A TOTAL of 138 new homes are planned to be built on the Woolmead site – with parking for only 79.

Developers Berkeley Homes has submitted a fresh planning application as it feels its original plan is no longer financially viable. Instead, it wants to reduce the parking allocation – originally 141.

Berkeley says reducing residents’ reliance on cars will help reduce pollution in the town centre – and the reduction of spaces is seen to “have a positive impact on air quality” by Waverley Borough Council’s environmental health officer Holly Appleton.

And Berkeley says the new development is in such a “highly sustainable” location the need for residents to have cars is reduced.

To counter that, there are fears the new residents will still keep their cars – and find the nearest road they can to park them without charge, clogging up roads.

Councillors are worried, though, that if they don’t grant permission, the Woolmead site will be allowed to remain as it is now – a pile of sand and rubble.

Cllr Andy MacLeod, Waverley’s portfolio holder for planning and a Farnham councillor, said: “The council is in a ‘damned if you do and damned if you don’t’ position.

“The decision will be taken by the independent Joint Planning Committee (JPC), most likely at its April meeting.

“The committee will have advice from the Waverley planning officers, including advice from Surrey County Council as the highways authority.

“If the application is approved, Berkeley Homes has stated development will resume shortly after the decision, probably in June.

“If it is refused, work on the development will continue to be suspended until market conditions change to make the development again financially viable in Berkeley Homes’ view.

“Berkeley Homes would also have the right to appeal against a refusal to the planning inspectorate.

“The consequences of the continued suspension of the development would be:

The loss of 138 dwellings towards the housing supply of Waverley’s Local Plan, which could contribute to Waverley failing to satisfactorily meet the government’s housing delivery test.

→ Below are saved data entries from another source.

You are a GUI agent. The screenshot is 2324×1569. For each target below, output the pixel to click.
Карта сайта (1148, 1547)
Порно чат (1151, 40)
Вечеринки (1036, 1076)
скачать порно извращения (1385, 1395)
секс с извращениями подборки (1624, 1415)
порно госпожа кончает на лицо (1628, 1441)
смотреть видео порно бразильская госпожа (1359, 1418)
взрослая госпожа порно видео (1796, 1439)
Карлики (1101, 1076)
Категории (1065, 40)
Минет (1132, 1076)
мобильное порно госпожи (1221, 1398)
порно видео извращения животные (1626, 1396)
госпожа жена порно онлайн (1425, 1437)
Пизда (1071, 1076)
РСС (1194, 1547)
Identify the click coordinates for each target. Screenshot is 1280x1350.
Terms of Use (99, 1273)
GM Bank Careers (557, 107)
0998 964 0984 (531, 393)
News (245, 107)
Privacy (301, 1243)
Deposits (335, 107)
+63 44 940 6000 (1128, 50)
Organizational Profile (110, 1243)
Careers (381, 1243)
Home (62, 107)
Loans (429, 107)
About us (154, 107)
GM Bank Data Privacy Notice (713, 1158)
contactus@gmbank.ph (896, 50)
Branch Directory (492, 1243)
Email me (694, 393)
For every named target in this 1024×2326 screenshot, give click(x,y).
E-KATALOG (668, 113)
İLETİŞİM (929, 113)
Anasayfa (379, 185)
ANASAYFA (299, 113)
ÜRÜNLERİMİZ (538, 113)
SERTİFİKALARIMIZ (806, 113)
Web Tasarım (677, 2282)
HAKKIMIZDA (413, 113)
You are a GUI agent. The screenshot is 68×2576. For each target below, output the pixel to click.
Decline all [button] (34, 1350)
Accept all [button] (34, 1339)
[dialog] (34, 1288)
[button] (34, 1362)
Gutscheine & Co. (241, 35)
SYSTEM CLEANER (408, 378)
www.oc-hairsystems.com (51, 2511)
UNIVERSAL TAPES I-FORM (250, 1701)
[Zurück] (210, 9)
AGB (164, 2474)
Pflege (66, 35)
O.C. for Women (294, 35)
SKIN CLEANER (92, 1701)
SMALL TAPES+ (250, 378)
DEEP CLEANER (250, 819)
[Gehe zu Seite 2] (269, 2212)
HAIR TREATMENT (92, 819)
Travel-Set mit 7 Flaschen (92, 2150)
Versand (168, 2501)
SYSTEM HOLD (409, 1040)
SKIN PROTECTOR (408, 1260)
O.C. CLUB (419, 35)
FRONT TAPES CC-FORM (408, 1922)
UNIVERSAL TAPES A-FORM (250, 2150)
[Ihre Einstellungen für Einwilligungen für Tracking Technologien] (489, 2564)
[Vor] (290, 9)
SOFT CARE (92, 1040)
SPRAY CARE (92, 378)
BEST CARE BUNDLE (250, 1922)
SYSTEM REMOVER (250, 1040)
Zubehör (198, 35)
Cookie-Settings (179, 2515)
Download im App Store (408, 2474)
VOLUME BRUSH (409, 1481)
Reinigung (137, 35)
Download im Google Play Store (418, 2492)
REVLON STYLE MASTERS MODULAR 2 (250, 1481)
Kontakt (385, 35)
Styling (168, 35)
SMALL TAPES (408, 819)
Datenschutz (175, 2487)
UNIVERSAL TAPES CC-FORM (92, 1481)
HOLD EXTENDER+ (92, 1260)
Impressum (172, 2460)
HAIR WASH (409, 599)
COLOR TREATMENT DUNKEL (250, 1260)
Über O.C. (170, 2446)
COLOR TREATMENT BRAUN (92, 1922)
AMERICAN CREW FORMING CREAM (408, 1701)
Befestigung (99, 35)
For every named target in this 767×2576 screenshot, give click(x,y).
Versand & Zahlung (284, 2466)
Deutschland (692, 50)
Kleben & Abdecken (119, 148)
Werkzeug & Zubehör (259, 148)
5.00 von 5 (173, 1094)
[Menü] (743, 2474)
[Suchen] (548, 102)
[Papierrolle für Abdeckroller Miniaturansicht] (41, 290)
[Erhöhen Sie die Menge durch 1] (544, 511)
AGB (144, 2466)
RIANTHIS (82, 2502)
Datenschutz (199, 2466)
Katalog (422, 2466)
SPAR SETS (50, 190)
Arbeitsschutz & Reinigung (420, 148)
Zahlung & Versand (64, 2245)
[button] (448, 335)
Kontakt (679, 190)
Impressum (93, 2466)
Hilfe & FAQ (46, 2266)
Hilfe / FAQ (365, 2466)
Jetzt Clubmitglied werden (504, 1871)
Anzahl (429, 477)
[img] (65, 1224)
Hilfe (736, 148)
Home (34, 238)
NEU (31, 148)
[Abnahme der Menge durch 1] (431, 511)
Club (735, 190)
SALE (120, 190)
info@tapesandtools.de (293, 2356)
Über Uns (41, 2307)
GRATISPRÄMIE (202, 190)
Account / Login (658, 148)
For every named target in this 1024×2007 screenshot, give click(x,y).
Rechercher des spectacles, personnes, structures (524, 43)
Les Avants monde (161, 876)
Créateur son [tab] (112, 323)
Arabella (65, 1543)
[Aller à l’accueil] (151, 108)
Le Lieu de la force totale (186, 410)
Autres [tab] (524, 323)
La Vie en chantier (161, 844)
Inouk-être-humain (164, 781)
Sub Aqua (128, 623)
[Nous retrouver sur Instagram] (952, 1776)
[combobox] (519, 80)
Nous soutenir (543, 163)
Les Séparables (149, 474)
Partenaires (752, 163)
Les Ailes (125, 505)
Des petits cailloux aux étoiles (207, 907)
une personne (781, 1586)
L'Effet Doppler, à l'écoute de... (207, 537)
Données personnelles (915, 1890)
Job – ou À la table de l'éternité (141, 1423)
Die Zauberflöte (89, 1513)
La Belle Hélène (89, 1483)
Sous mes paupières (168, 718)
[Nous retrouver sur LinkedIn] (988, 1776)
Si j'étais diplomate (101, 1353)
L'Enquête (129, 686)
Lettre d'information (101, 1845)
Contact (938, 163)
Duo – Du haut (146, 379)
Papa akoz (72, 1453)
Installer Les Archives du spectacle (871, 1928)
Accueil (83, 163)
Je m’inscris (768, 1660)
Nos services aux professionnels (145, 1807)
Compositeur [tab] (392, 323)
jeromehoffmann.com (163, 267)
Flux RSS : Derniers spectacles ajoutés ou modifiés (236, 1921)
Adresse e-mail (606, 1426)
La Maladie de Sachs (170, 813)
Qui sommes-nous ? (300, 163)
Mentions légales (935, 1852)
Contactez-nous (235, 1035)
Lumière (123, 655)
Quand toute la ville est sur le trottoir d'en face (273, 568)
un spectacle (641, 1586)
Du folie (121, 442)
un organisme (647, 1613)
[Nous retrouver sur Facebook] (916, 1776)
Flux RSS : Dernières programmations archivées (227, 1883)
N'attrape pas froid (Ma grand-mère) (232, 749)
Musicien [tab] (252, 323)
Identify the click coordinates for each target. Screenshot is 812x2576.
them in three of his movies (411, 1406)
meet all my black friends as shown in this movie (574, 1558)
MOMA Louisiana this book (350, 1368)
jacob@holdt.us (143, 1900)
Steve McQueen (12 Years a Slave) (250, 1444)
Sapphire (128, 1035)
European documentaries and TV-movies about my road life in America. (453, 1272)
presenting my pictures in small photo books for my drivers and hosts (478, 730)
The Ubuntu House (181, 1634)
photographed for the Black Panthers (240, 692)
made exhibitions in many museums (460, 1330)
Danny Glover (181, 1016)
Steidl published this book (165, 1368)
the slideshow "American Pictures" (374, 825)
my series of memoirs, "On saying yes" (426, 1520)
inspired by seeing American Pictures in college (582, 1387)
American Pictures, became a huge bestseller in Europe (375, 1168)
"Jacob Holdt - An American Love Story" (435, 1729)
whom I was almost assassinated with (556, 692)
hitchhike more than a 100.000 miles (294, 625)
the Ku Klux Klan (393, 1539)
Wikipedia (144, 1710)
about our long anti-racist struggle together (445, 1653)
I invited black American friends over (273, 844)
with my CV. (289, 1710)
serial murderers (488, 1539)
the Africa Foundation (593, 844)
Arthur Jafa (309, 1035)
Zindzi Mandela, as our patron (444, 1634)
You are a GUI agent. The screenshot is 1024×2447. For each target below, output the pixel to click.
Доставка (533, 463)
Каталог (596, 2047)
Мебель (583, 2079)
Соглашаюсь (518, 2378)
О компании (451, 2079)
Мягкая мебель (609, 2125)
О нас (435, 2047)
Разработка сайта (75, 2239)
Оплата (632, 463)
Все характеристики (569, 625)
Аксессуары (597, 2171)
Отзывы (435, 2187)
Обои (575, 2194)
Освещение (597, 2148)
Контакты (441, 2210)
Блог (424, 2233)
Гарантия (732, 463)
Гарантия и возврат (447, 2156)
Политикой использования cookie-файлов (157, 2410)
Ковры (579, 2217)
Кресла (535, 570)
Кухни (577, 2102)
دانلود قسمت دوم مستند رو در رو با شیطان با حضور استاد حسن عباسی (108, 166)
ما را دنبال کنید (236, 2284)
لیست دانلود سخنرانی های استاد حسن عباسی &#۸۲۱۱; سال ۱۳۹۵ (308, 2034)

This could have negative consequences for the borough’s five-year housing supply and thus its ability to successfully defend planning appeals; and

An unfinished building site at a key location in Farnham for an indeterminate period.

“This would have adverse effects on Farnham’s whole town centre and would largely negate the plans to improve East Street.

“This would have negative consequences for the success of the Brightwells development – and it should be noted a great deal of public money is invested in Brightwells.

“The consequence of granting the application would be 62 car parking spaces would be lost for residents in the development.

“Any residents who have a car, but not a parking space, would have to find a space either in a car park or on the unrestricted local roads within walking distance of the Woolmead development.

“Residents of the development would not be allowed to apply for an on-street parking permit in the nearby controlled parking zone.

“The Waverley executive is well aware of the strength of the public opposition being expressed to this application. However, the Berkeley Homes application has put us in a difficult position.

“Our key objective of putting the interests of residents first where we can is just not compatible with our inherited obligations to improve Farnham town centre, to make Brightwells a success and to safeguard public funds.”